WASHINGTON — Every source of drinking water in every public school in Prince George’s County, Maryland is about to be tested for lead and overall water quality.
“We’re going to test every one of the drinking water sources,” said PGCPS Chief Operating Officer Wesley Watts Jr., “and then after that, every three years, we’re going to test the water sources again.”
The program is being implemented in stages that began in 2004 in response to concern in D.C. about lead found in District water pipes.
Since then, PGCPS has worked to address sources with elevated lead levels, as mandated by the EPA. Action has included flushing the system, replacing pipes and fixtures and completely shutting off fixtures.
“While we know our drinking water is safe, we also know that some older buildings may have lead sources within their private plumbing systems,” said Carla Reid, general manager and chief executive officer of the Washington Suburban Sanitary Commission, which — along with an independent laboratory — is working with the school district.
“Our tests will help PGCPS identify issues within schools’ plumbing systems,” said Reid.

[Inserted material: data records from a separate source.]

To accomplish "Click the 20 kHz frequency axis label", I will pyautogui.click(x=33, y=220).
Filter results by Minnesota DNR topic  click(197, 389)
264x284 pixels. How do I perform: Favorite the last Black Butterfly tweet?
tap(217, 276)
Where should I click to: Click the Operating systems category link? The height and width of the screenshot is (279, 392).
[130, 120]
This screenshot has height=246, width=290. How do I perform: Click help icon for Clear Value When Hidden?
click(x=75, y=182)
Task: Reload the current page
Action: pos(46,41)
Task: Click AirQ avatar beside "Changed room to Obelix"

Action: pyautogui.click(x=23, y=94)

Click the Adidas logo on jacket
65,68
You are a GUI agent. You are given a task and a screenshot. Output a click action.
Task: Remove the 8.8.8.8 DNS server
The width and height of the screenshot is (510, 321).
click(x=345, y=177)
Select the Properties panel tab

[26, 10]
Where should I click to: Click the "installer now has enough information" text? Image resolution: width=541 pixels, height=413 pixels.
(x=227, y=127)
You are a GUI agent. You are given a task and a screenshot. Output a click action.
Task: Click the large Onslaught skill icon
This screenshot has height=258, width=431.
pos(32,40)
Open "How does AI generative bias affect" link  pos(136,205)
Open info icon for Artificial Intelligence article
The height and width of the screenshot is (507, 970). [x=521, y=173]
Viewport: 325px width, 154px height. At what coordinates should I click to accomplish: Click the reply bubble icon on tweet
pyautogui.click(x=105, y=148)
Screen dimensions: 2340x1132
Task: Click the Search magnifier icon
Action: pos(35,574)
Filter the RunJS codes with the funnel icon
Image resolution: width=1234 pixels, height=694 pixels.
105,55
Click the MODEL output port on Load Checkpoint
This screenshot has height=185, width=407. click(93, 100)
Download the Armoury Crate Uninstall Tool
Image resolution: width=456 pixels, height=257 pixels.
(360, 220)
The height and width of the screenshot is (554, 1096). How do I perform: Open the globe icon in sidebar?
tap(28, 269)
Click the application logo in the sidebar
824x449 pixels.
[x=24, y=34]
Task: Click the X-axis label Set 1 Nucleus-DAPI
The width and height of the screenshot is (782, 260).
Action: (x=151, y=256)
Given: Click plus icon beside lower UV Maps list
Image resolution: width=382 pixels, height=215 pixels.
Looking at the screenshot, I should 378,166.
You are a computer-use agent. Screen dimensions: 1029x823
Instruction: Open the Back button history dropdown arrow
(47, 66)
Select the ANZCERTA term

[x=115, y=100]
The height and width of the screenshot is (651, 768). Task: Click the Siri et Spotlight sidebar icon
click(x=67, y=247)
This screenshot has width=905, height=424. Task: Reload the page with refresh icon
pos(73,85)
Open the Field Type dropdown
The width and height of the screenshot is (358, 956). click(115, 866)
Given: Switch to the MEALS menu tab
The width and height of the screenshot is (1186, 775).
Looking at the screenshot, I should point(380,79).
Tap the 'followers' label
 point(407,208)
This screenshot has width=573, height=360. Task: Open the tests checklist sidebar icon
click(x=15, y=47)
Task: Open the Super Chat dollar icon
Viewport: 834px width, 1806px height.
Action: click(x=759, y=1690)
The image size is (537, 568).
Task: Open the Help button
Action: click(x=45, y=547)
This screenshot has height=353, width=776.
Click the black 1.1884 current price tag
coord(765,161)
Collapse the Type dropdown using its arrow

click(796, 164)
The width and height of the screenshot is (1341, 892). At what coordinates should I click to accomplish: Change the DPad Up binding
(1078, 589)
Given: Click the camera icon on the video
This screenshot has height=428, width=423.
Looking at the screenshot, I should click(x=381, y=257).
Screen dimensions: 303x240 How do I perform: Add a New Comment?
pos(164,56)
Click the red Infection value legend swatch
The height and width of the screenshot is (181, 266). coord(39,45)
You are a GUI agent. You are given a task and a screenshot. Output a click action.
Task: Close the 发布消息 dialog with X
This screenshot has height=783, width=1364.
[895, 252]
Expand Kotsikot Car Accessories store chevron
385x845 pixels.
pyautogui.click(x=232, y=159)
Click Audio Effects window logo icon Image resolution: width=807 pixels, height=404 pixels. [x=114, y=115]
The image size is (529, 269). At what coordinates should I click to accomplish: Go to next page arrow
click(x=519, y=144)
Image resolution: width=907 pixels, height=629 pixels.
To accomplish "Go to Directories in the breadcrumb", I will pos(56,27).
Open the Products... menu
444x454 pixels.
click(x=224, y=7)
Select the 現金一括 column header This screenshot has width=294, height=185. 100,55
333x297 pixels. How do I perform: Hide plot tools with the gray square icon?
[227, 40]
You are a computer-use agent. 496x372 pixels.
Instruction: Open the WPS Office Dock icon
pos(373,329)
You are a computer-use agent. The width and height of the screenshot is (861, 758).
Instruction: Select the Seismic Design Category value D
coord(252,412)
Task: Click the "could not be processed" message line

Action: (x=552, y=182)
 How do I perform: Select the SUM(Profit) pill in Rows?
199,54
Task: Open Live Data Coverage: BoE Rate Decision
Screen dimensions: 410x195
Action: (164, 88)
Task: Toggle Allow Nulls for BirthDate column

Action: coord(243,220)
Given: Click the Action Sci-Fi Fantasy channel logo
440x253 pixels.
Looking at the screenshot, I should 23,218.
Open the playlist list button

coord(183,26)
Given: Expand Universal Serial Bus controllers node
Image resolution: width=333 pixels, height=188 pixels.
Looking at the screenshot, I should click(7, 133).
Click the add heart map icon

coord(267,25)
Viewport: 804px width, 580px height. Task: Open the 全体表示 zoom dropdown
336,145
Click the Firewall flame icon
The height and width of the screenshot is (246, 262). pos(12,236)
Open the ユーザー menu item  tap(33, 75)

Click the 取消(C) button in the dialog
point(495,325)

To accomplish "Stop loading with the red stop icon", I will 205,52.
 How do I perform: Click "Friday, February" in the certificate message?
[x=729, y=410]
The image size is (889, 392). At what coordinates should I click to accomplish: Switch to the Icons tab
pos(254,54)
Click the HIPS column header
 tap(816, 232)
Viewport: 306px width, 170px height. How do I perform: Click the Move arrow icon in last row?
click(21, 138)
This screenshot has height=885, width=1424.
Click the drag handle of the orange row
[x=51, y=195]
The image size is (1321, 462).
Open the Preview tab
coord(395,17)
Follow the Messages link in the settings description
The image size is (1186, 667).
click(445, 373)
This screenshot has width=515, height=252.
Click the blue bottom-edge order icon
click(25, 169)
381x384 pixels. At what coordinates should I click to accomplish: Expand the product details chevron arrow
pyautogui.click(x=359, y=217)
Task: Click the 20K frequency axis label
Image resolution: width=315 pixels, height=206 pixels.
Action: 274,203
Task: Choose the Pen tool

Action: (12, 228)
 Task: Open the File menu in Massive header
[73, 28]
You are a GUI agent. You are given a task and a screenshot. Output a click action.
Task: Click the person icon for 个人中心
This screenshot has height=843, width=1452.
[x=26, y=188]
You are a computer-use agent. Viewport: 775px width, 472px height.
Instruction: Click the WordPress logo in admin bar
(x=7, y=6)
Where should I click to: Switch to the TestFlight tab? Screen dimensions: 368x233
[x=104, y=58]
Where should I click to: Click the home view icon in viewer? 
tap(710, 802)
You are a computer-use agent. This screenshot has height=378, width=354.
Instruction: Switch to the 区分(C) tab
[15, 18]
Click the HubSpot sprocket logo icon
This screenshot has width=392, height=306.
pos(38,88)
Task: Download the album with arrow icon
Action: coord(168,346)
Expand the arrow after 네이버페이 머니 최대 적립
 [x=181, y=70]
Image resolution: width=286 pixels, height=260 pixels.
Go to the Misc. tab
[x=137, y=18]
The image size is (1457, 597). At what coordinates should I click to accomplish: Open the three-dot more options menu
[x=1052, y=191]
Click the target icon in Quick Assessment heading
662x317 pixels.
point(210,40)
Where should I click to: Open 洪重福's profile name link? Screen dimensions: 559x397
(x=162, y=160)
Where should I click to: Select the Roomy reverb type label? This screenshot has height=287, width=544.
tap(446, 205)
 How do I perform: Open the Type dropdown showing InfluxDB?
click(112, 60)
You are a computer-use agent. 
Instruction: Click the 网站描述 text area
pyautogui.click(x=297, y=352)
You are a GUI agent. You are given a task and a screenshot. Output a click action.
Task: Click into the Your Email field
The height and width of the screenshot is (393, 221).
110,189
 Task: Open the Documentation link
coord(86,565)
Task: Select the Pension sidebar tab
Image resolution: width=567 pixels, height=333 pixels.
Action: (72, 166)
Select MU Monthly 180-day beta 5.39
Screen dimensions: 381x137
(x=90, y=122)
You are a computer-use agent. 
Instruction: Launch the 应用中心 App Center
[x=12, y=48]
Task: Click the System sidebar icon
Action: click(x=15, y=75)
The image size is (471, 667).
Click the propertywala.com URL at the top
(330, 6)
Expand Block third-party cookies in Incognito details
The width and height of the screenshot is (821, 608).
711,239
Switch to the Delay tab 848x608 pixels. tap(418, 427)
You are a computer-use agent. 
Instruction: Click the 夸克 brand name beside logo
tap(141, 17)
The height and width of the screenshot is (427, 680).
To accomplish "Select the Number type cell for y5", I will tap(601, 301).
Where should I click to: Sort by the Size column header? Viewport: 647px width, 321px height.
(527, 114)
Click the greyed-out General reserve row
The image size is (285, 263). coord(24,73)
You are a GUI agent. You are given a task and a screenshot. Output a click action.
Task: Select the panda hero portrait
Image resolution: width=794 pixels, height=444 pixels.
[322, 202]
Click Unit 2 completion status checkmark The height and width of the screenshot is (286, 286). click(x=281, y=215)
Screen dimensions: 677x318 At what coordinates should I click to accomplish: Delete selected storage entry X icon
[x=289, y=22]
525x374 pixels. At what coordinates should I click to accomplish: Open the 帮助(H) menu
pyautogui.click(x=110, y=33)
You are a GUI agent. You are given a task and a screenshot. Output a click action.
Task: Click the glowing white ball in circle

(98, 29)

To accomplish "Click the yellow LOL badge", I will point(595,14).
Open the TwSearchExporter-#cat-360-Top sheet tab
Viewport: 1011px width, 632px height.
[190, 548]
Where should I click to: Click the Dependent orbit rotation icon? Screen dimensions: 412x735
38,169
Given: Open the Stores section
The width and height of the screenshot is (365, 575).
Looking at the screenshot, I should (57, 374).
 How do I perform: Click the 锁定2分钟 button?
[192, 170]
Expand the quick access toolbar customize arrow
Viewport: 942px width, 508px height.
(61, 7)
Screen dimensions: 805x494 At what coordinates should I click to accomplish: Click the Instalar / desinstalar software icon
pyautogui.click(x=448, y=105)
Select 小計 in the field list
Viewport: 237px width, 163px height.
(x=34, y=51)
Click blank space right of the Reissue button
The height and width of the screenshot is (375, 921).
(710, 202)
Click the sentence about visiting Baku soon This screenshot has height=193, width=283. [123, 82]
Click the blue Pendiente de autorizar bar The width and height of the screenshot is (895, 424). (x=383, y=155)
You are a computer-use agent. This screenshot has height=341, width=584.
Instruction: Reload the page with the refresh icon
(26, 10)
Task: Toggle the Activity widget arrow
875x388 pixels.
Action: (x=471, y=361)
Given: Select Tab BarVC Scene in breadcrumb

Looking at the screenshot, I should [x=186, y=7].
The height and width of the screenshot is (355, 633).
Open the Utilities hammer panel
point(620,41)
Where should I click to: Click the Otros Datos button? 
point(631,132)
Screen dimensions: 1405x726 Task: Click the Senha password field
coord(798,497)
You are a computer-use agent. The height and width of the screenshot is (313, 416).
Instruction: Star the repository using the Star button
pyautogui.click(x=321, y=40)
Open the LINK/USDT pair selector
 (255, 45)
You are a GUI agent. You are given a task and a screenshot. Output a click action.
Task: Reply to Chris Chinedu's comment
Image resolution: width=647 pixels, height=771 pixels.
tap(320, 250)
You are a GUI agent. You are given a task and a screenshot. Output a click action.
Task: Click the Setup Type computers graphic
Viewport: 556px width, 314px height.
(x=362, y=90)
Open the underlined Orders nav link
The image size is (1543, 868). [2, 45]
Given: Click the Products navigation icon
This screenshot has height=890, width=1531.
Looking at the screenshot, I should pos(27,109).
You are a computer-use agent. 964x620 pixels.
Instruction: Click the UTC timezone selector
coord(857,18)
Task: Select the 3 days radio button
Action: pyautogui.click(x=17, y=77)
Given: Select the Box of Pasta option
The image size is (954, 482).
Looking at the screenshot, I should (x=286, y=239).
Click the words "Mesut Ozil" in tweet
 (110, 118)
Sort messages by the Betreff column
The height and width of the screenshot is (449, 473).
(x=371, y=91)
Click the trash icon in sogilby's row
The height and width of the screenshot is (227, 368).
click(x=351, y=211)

The final phase of the PGCPS effort, which initially was scheduled to begin this summer, will instead begin in April because, Watts said, some individuals have raised questions about it.
“In the past we’ve done some testing — years ago — and we wanted to make sure that we put a program in place [to] be a little more proactive,” Watts said. “We just want to be proactive and make sure that we’ve covered this for the safety of our children and staff.”
The last system-wide testing for lead in PGCPS was completed in 2009.